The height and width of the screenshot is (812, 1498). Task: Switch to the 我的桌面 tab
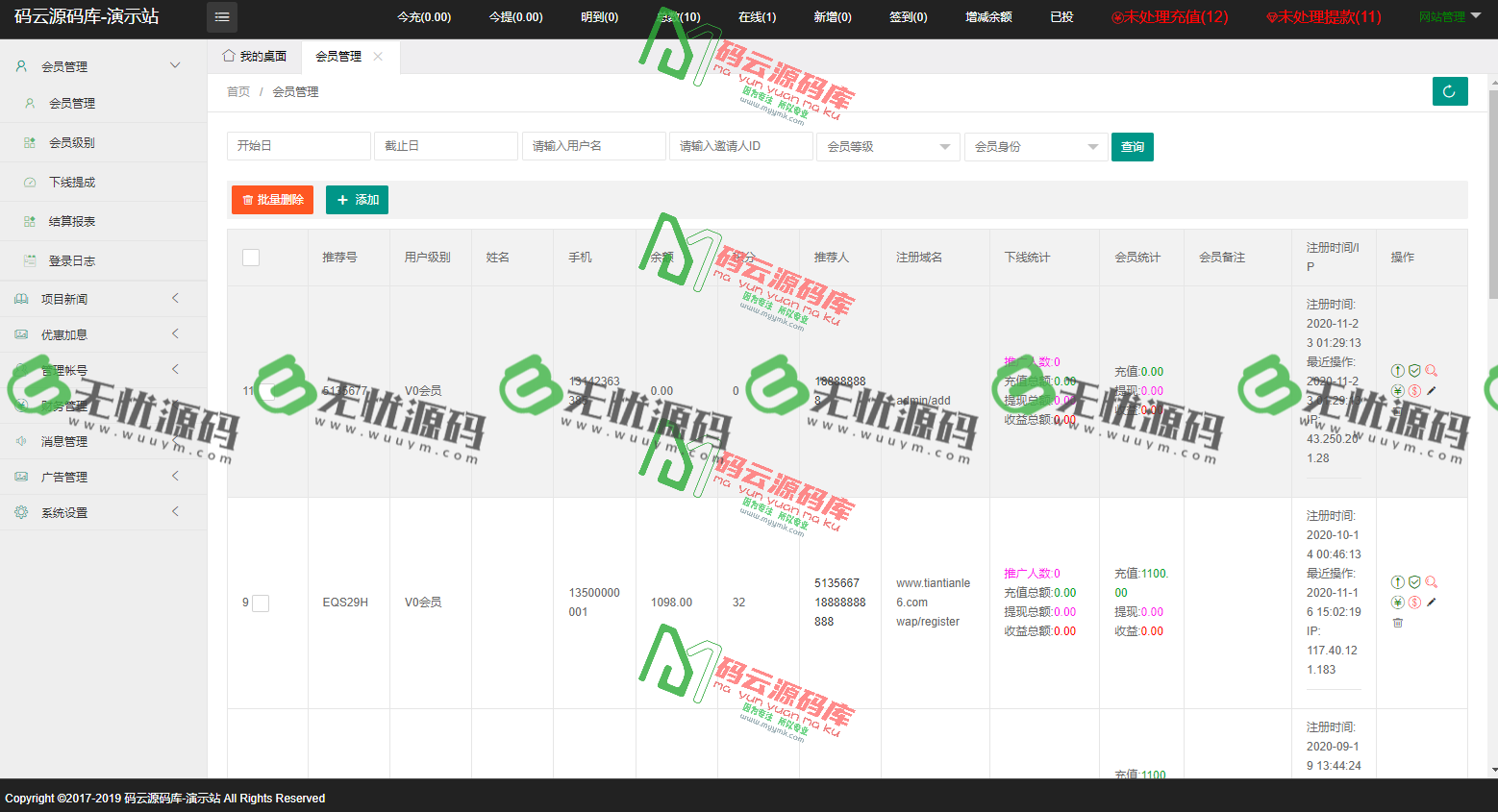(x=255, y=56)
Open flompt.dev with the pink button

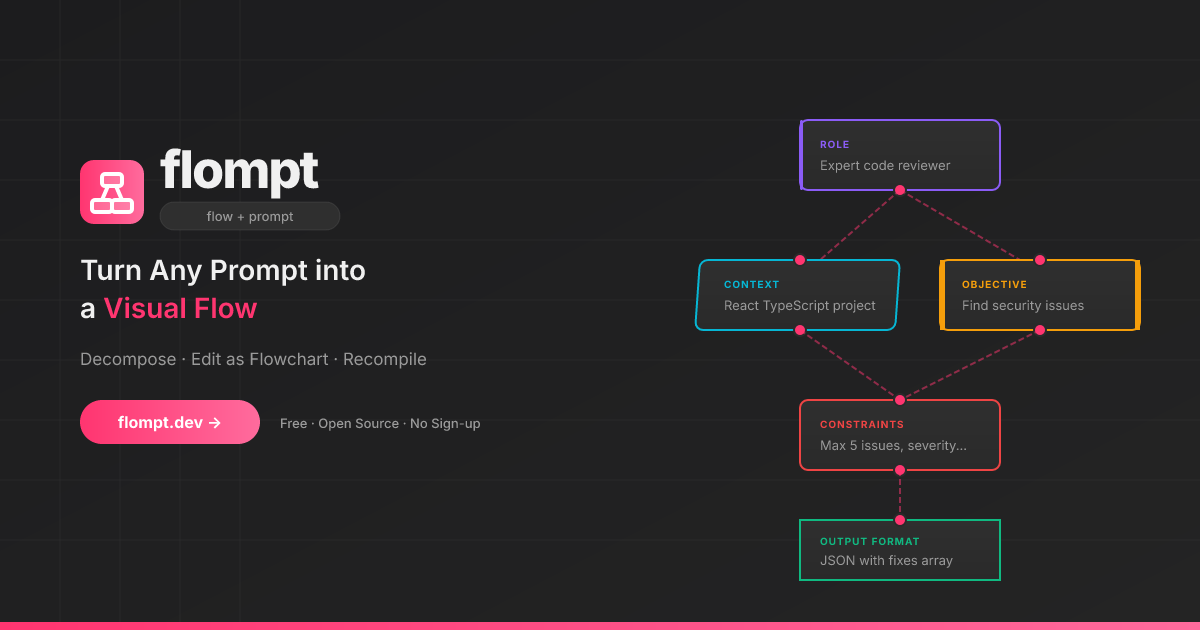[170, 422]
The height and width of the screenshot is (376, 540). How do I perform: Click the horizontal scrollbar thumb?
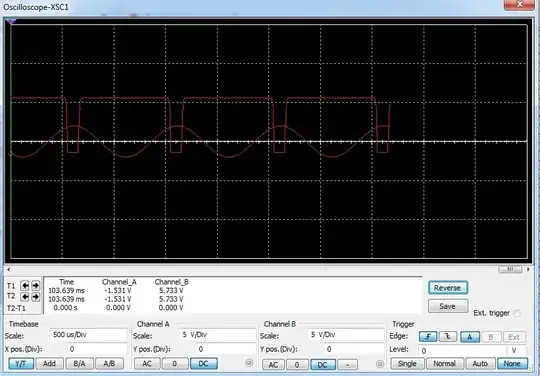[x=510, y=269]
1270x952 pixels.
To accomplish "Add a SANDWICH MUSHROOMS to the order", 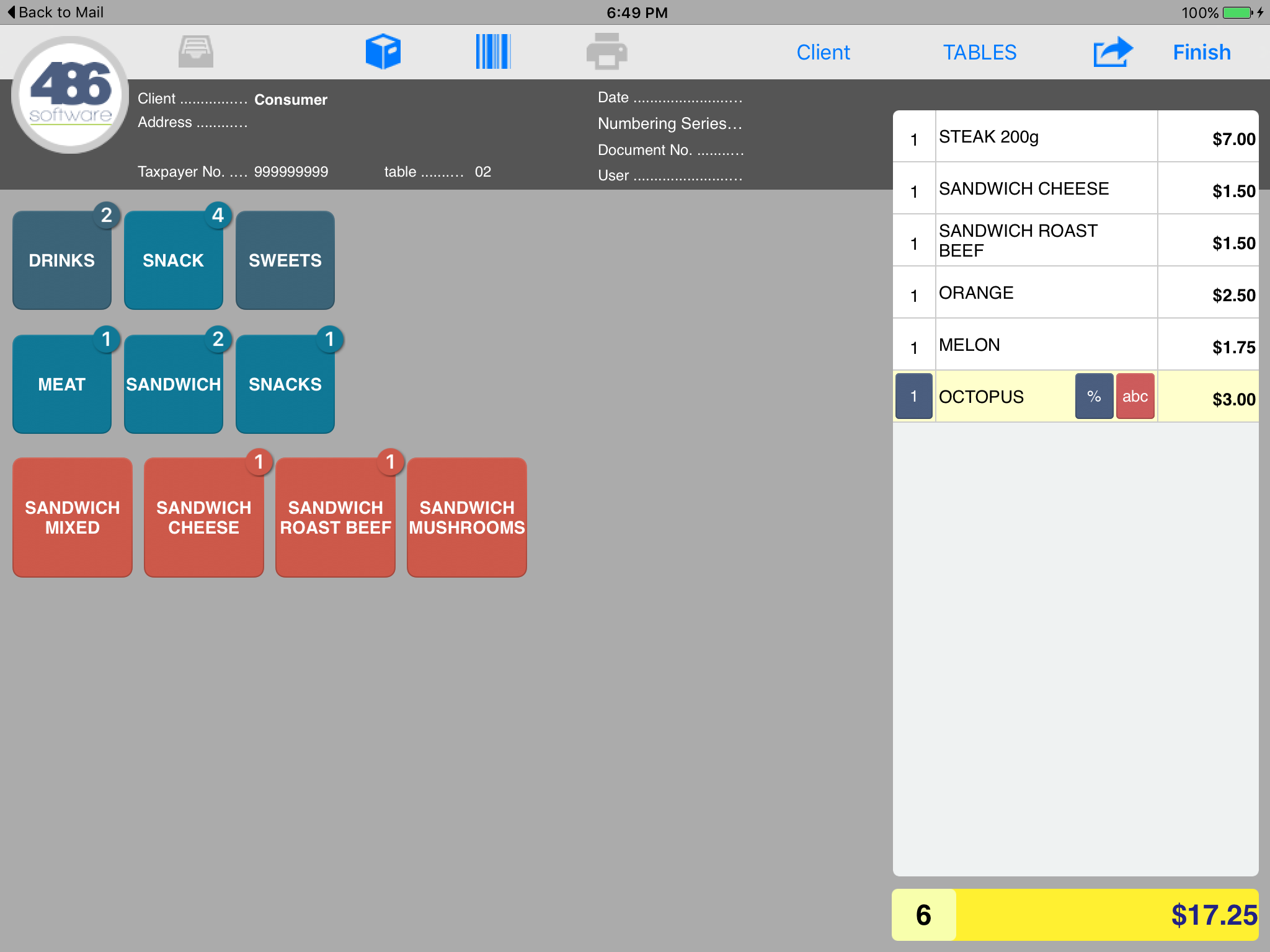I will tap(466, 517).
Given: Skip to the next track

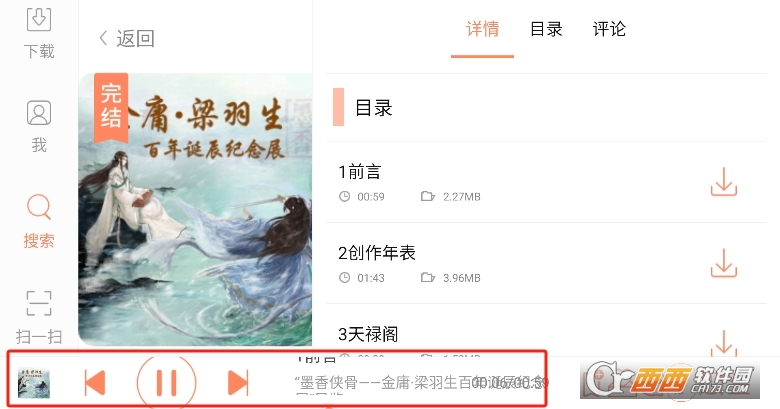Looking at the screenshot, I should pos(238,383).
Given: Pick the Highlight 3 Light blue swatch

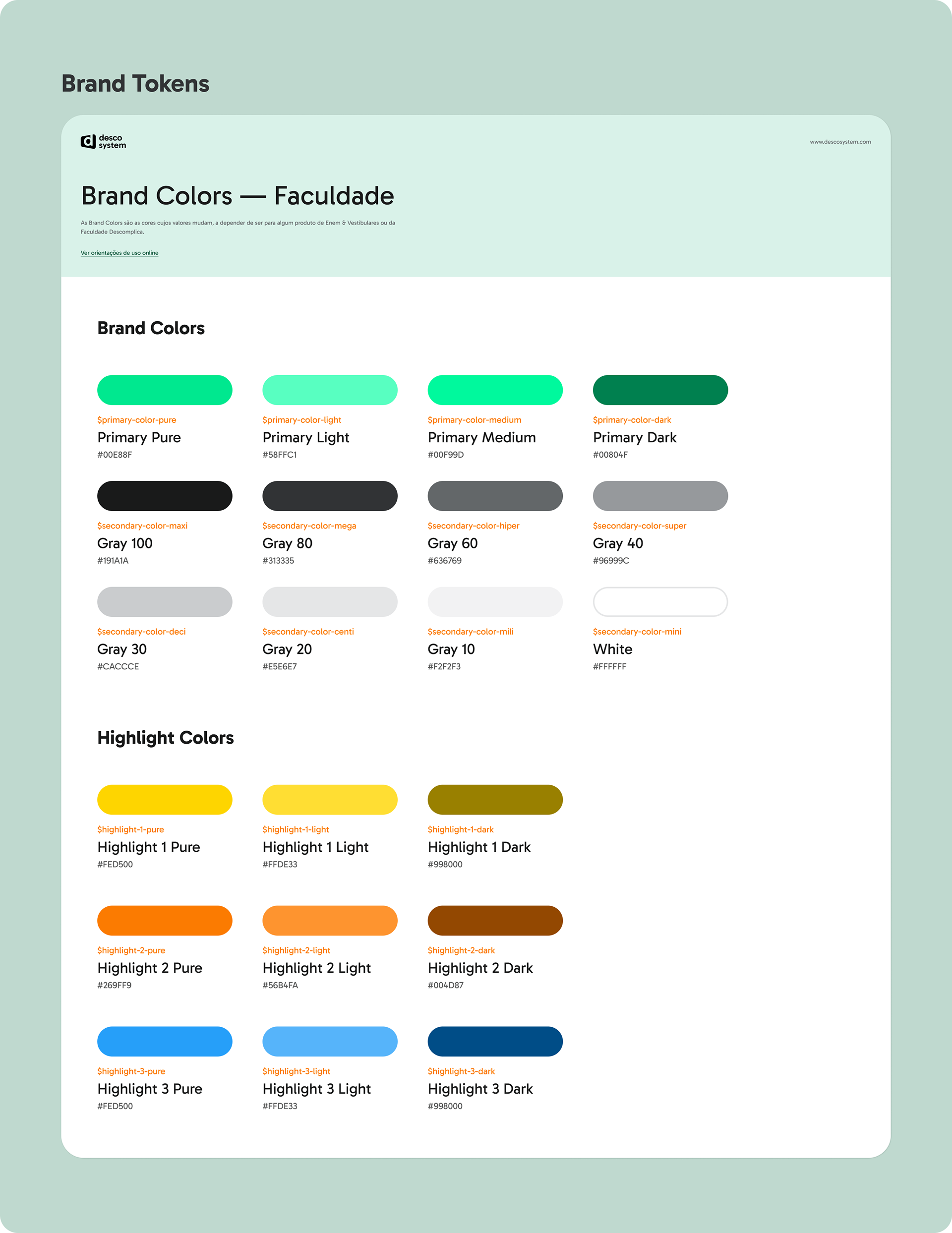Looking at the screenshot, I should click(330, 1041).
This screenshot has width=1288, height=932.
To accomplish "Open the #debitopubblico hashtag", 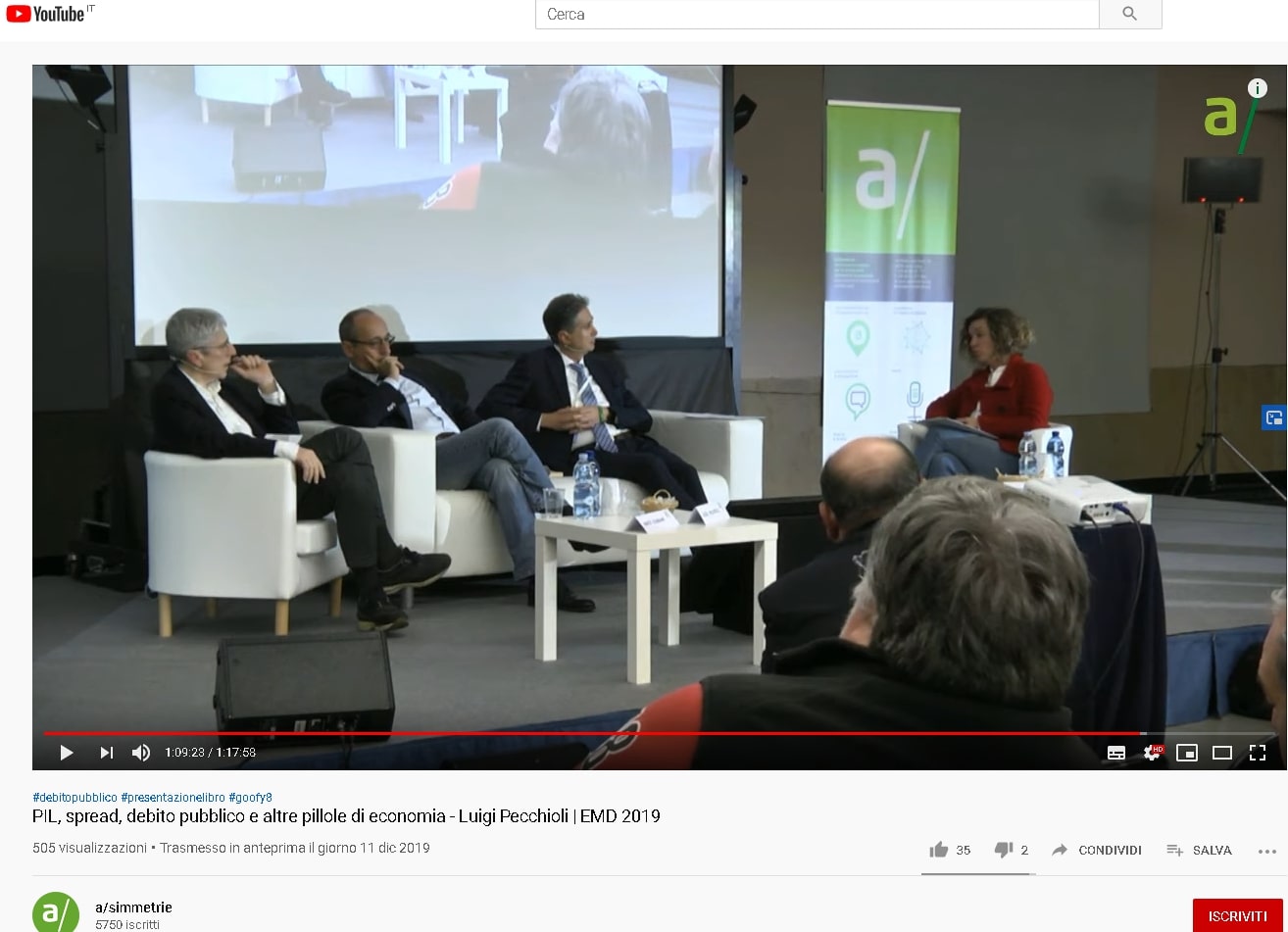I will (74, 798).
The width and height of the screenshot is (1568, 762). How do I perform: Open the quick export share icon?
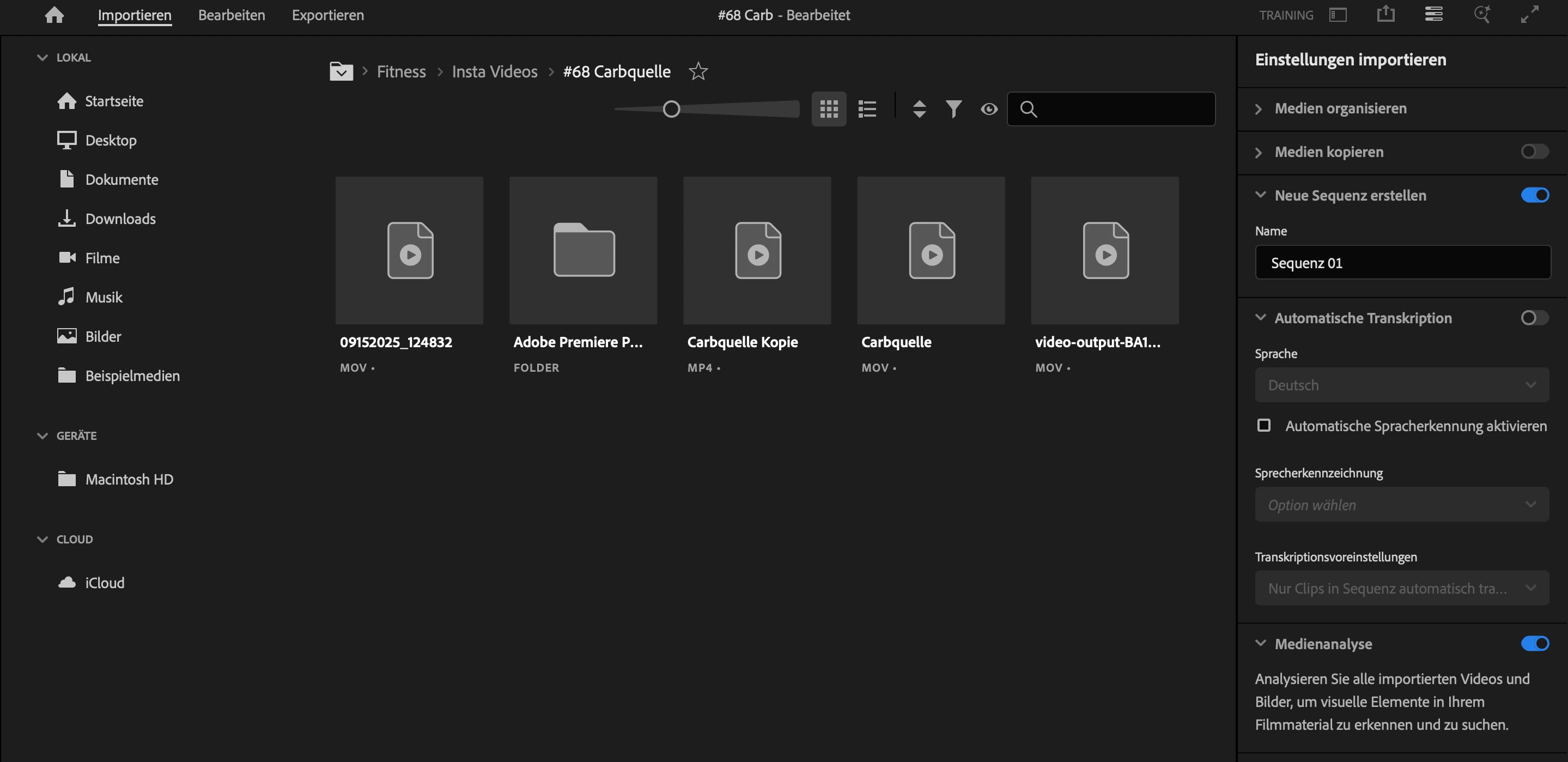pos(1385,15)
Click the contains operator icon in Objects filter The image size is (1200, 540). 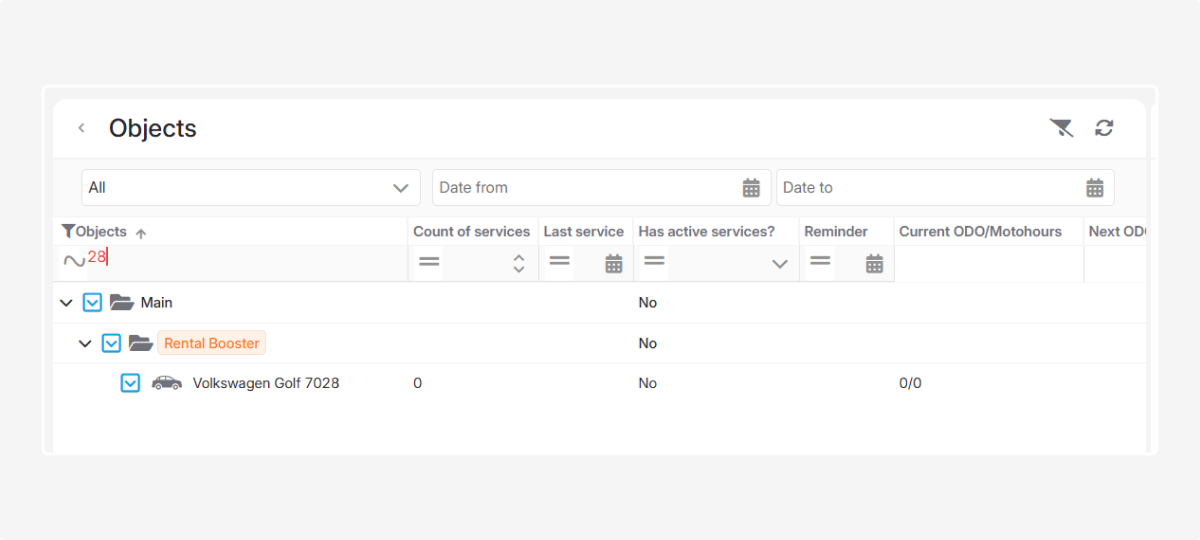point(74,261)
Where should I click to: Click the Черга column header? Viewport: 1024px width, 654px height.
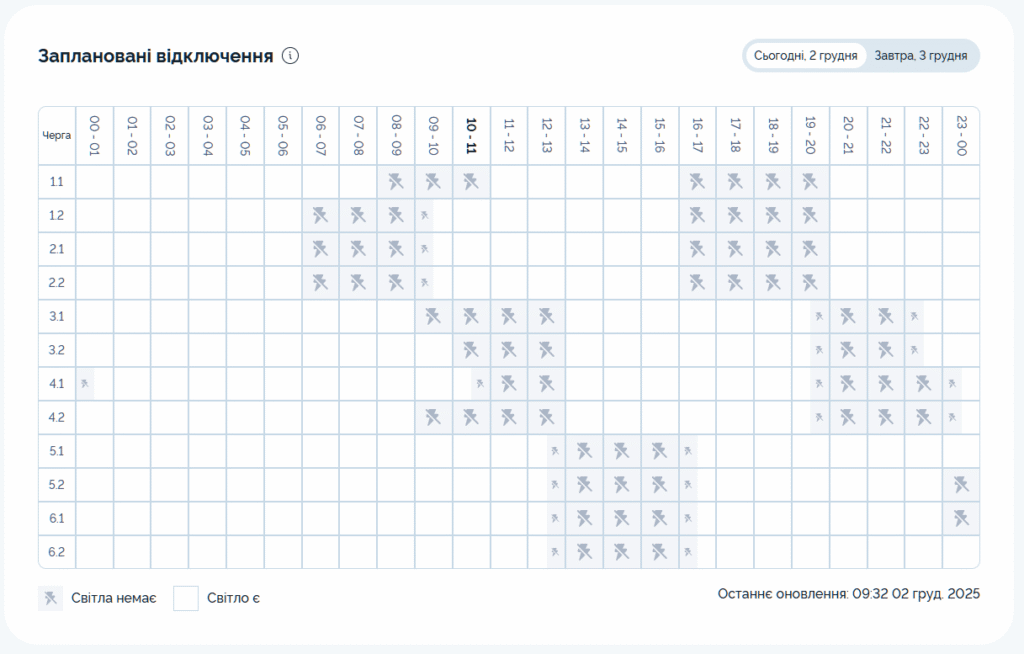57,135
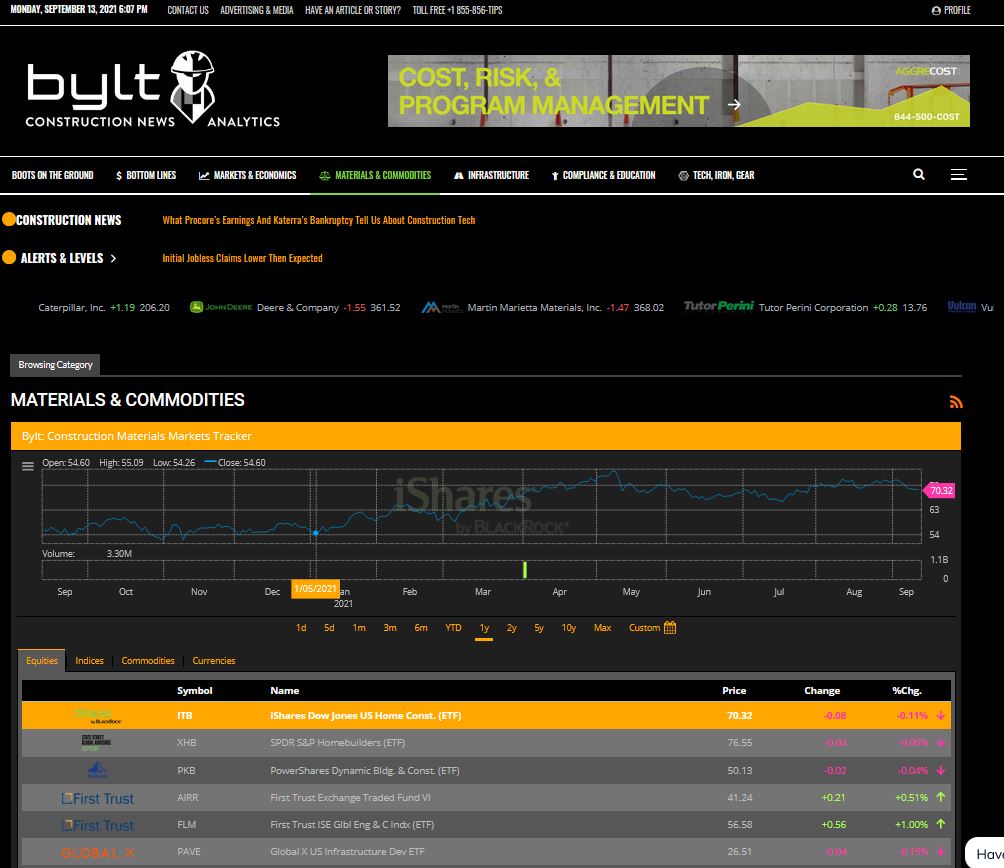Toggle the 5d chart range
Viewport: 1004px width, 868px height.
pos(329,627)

Work to be completed:
Please find every line above that contains the word "Viewport" and copy each one in full.

Output of the task:
Where should I click to: Click the Черга column header? Viewport: 1024px width, 654px height.
Viewport: 1004px width, 868px height.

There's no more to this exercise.